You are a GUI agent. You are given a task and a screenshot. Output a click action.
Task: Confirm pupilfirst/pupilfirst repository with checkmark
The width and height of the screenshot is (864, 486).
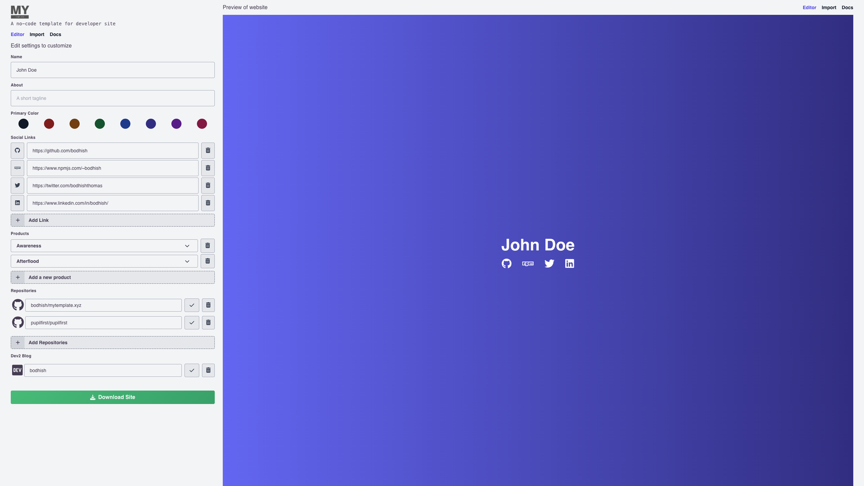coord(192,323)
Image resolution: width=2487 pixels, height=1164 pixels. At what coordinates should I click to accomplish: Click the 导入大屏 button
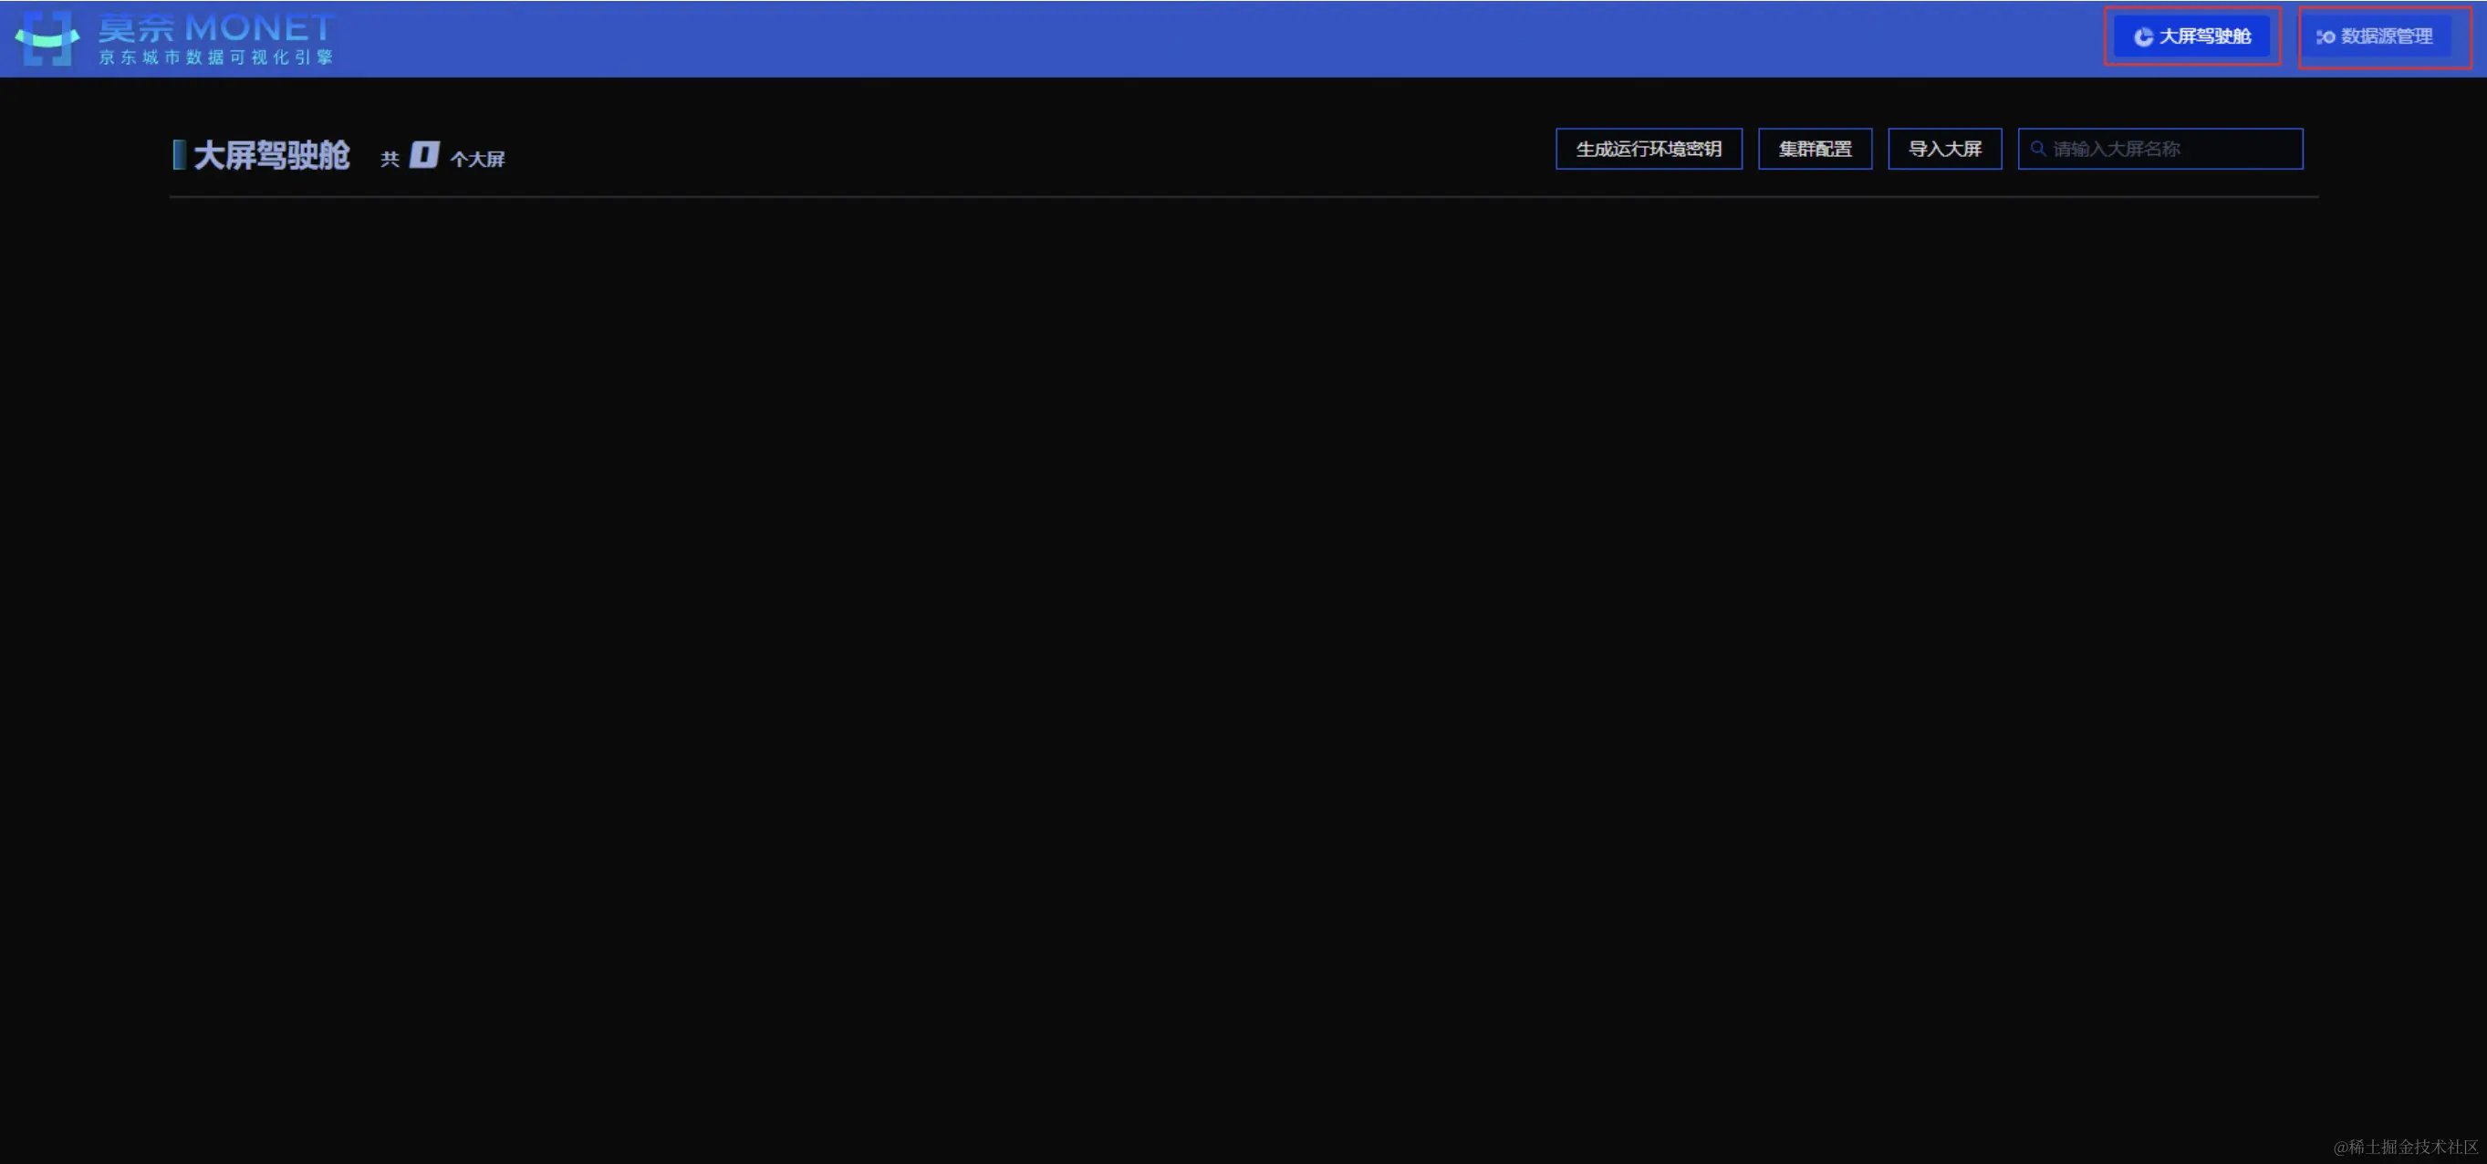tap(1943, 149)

▸ WHAT TO PRODUCE
Could you reproduce the records above exactly, leaving out every picture?

▸ ANSWER FOR THE TASK
You are a GUI agent. You are given a task and a screenshot. Output a click action.
Task: Confirm pupilfirst/pupilfirst repository with checkmark
The width and height of the screenshot is (864, 486).
coord(192,323)
Image resolution: width=2487 pixels, height=1164 pixels. At what coordinates should I click to accomplish: Click the 导入大屏 button
tap(1943, 149)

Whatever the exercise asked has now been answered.